▶ [TASK]
The answer must be an exact restatement of all the data.
DATA PROVIDED section start
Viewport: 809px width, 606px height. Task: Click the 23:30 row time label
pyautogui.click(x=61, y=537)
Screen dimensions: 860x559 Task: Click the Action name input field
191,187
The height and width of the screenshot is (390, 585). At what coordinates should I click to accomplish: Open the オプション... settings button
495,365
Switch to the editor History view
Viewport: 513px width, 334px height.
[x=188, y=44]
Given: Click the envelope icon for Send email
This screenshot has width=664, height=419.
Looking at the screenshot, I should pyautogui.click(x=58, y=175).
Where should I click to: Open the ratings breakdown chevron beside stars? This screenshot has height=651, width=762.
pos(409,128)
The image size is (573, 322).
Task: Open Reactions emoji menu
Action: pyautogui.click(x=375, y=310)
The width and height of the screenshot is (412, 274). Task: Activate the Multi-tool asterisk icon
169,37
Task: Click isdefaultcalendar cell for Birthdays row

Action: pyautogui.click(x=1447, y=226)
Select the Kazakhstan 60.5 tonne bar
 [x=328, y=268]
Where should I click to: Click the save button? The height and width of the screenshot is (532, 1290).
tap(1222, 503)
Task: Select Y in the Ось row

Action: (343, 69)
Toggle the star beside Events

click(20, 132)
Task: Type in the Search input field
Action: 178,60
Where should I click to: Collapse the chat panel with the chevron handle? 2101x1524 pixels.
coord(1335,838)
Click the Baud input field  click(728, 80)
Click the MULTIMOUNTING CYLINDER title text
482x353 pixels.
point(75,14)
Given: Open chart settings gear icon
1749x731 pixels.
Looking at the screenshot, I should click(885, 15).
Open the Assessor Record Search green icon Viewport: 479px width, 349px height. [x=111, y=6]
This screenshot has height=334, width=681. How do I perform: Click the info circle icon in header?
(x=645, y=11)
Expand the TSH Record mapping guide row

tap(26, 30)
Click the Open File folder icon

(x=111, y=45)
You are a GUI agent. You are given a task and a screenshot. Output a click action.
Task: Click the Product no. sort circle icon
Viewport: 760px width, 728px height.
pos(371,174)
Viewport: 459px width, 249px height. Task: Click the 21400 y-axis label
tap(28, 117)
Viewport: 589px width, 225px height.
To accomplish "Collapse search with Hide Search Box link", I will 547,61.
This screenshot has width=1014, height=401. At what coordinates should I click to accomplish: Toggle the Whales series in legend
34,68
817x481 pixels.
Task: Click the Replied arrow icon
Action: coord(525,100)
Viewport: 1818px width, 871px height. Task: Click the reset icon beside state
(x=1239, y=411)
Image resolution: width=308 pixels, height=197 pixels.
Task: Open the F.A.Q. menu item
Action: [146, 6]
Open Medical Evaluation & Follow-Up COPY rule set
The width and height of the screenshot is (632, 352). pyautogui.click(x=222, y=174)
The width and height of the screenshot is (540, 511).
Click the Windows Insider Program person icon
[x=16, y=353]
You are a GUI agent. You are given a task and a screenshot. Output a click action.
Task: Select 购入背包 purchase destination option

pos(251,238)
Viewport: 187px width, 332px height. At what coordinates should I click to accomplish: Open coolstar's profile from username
DATA PROVIDED section end
▶ [ANSWER TO THE EXERCISE]
Viewport: 809px width, 606px height. Task: Click the 23:30 row time label
pyautogui.click(x=61, y=537)
Screen dimensions: 860x559 Task: Click the Action name input field
191,187
The height and width of the screenshot is (390, 585). At what coordinates should I click to accomplish: Open the オプション... settings button
495,365
Switch to the editor History view
Viewport: 513px width, 334px height.
[x=188, y=44]
Given: Click the envelope icon for Send email
This screenshot has width=664, height=419.
Looking at the screenshot, I should pyautogui.click(x=58, y=175).
Where should I click to: Open the ratings breakdown chevron beside stars? This screenshot has height=651, width=762.
pos(409,128)
The image size is (573, 322).
Task: Open Reactions emoji menu
Action: pyautogui.click(x=375, y=310)
The width and height of the screenshot is (412, 274). Task: Activate the Multi-tool asterisk icon
169,37
Task: Click isdefaultcalendar cell for Birthdays row

Action: pyautogui.click(x=1447, y=226)
Select the Kazakhstan 60.5 tonne bar
 [x=328, y=268]
Where should I click to: Click the save button? The height and width of the screenshot is (532, 1290).
tap(1222, 503)
Task: Select Y in the Ось row

Action: (343, 69)
Toggle the star beside Events

click(20, 132)
Task: Type in the Search input field
Action: 178,60
Where should I click to: Collapse the chat panel with the chevron handle? 2101x1524 pixels.
coord(1335,838)
Click the Baud input field  click(728, 80)
Click the MULTIMOUNTING CYLINDER title text
482x353 pixels.
point(75,14)
Given: Open chart settings gear icon
1749x731 pixels.
Looking at the screenshot, I should click(885, 15).
Open the Assessor Record Search green icon Viewport: 479px width, 349px height. [x=111, y=6]
This screenshot has height=334, width=681. How do I perform: Click the info circle icon in header?
(x=645, y=11)
Expand the TSH Record mapping guide row

tap(26, 30)
Click the Open File folder icon

(x=111, y=45)
You are a GUI agent. You are given a task and a screenshot. Output a click action.
Task: Click the Product no. sort circle icon
Viewport: 760px width, 728px height.
pos(371,174)
Viewport: 459px width, 249px height. Task: Click the 21400 y-axis label
tap(28, 117)
Viewport: 589px width, 225px height.
To accomplish "Collapse search with Hide Search Box link", I will 547,61.
This screenshot has width=1014, height=401. At what coordinates should I click to accomplish: Toggle the Whales series in legend
34,68
817x481 pixels.
Task: Click the Replied arrow icon
Action: coord(525,100)
Viewport: 1818px width, 871px height. Task: Click the reset icon beside state
(x=1239, y=411)
Image resolution: width=308 pixels, height=197 pixels.
Task: Open the F.A.Q. menu item
Action: [146, 6]
Open Medical Evaluation & Follow-Up COPY rule set
The width and height of the screenshot is (632, 352). pyautogui.click(x=222, y=174)
The width and height of the screenshot is (540, 511).
Click the Windows Insider Program person icon
[x=16, y=353]
You are a GUI agent. You are given a task and a screenshot. Output a click action.
Task: Select 购入背包 purchase destination option

pos(251,238)
Viewport: 187px width, 332px height. At what coordinates should I click to accomplish: Open coolstar's profile from username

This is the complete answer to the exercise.